文档节选:

正当朋友圈还在刷屏各种DeFi一夜暴富的故事时,一场发生在链上的 “数字劫案”,给整个行业当头浇了一盆冷水。今天,我们就来拆解这场堪称 “史上最贵代码” 的来龙去脉,看看漏洞究竟藏在哪里,又能给我们带来哪些警示。

2.3亿美元,约合16亿人民币——这并非资本市场的数字游戏,而是Sui链头部去中心化交易所Cetus,因一行代码漏洞被黑客卷走的真实损失。
当DeFi的造富神话还在朋友圈刷屏时,这场发生在链上的 “数字劫案”,给整个行业狠狠浇了一盆冷水。今天,我们就来拆解这行 “史上最贵代码” 的来龙去脉,看看漏洞究竟藏在哪里,又能给我们带来哪些警示。
事件始末:Cetus 遭遇 “灭顶之灾”
作为Sui生态最大的去中心化交易所,Cetus承载着大量用户的资产与交易需求。然而近期,黑客通过精心构造的交易,利用Cetus依赖的核心工具库中一个隐藏的漏洞,成功绕过了合约的安全校验,盗走了价值2.3亿美元的资产。
事后复盘发现,问题出在Sui链原生工具库math_u256.move中的checked_shlw函数——正是这短短几行代码里的一个逻辑错误,给了黑客可乘之机。
技术扒皮:一行代码如何捅出16亿的窟窿?
我们先来看看出问题的这段代码:
public fun checked_shlw(n: u256): (u256, bool) {
let mask = 0xffffffffffffffff << 192; // 原漏洞行
if (n > mask) {
(0, true)
} else {
((n << 64), false)
}
}
修复代码(新版):
public fun checked_shlw(n: u256): (u256, bool) {
let mask = 1 << 192; // 修复后的正确行
if (n > mask) {
(0, true)

数据摘录:
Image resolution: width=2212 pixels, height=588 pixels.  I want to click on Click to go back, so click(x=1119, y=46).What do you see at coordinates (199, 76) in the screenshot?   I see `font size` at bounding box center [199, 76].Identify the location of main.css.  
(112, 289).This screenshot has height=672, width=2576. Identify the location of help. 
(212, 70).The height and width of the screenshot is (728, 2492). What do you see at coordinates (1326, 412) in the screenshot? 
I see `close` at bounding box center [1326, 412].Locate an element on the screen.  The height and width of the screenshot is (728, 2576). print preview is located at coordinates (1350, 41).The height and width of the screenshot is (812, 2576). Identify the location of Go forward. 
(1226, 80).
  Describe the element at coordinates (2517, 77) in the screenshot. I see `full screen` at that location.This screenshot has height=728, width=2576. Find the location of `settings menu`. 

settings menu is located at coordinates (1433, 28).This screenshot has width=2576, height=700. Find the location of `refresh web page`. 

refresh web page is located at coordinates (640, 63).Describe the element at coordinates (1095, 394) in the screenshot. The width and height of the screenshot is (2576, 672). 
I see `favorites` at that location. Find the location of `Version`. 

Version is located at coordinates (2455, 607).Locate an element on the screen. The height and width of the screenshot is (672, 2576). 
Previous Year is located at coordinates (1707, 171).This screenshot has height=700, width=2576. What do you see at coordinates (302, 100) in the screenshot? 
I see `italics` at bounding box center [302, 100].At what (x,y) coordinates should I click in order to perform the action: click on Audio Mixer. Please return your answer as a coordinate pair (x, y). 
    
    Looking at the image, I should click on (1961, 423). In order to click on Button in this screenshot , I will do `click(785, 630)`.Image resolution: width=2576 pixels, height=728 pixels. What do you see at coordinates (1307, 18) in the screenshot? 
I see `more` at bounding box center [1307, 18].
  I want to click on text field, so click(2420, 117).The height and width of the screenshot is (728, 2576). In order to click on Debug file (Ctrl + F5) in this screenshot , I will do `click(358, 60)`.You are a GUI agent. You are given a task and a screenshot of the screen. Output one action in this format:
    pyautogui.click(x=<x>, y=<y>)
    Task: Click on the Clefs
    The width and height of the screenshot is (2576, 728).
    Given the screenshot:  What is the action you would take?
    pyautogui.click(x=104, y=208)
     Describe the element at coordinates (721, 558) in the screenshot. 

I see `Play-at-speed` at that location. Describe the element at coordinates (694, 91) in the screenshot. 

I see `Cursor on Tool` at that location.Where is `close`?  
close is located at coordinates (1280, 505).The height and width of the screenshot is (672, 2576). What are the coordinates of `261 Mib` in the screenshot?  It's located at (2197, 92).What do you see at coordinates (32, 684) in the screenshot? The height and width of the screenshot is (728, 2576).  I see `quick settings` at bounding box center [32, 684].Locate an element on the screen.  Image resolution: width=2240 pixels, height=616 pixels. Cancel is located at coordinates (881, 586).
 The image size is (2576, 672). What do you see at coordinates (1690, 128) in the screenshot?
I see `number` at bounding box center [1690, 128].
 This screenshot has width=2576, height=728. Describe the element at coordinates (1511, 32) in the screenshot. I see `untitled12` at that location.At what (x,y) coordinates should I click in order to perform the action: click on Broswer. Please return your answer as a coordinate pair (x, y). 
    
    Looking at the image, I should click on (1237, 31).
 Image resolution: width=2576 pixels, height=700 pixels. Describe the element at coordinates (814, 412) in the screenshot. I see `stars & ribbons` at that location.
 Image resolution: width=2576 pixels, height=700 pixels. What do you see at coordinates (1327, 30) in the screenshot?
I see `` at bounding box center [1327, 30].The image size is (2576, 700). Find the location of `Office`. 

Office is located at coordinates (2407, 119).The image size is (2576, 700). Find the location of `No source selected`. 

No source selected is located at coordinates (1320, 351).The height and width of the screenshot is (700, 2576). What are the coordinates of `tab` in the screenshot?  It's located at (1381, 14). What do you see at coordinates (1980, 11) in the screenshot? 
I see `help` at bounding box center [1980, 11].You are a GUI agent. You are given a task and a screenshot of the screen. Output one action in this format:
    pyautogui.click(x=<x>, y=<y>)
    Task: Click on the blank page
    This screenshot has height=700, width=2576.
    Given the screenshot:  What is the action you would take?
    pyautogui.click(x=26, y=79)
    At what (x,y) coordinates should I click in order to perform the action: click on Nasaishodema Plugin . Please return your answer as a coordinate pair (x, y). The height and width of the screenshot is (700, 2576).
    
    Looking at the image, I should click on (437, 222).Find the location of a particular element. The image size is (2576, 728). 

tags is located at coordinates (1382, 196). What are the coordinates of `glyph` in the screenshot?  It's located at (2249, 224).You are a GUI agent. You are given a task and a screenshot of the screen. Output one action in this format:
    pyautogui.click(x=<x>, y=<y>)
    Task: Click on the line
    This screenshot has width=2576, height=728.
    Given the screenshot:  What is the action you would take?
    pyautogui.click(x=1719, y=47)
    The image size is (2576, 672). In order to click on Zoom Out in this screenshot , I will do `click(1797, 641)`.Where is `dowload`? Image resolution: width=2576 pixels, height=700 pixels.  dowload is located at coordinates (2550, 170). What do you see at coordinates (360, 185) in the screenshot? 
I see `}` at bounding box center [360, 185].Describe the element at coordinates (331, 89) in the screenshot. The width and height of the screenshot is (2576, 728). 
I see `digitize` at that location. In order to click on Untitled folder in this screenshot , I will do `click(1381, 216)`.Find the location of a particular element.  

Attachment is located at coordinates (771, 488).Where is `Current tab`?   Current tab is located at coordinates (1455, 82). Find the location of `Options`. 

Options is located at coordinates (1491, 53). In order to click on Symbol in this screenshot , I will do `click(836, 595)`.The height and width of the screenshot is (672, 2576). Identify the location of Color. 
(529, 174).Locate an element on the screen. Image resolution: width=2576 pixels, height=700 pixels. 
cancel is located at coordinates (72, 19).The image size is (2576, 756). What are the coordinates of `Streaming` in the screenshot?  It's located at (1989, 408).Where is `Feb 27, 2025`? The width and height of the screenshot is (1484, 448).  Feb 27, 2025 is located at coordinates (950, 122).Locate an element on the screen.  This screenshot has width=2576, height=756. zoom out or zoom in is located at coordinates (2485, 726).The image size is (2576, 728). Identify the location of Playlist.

练习任务:
• 1. 关于Cetus被盗的文章称黑客成功盗走了资产。请用一到三句话说明，按文中说法，黑客是靠什么做到的。
• 2. 在关于Cetus被盗的文章中，这次被黑客卷走的损失约合多少人民币？
• 3. 请从关于Cetus被盗的文章中原样引用一段文字：从含有“作为Sui生态最大的去中心化”的地方开始，到“逻辑错误,给了黑客可乘之机。”结束。

参考答案:
• 1. 黑客通过精心构造的交易，利用了Cetus所依赖的Sui链原生工具库math_u256.move中checked_shlw函数的一个逻辑错误。借助这个漏洞，他们绕过了合约的安全校验。

• 2. 约合16亿人民币。

• 3.
作为Sui生态最大的去中心化交易所,Cetus承载着大量用户的资产与交易需求。然而近期,黑客通过精心构造的交易,利用Cetus依赖的核心工具库中一个隐藏的漏洞,成功绕过了合约的安全校验,盗走了价值2.3亿美元的资产。
事后复盘发现,问题出在Sui链原生工具库math_u256.move中的checked_shlw函数——正是这短短几行代码里的一个逻辑错误,给了黑客可乘之机。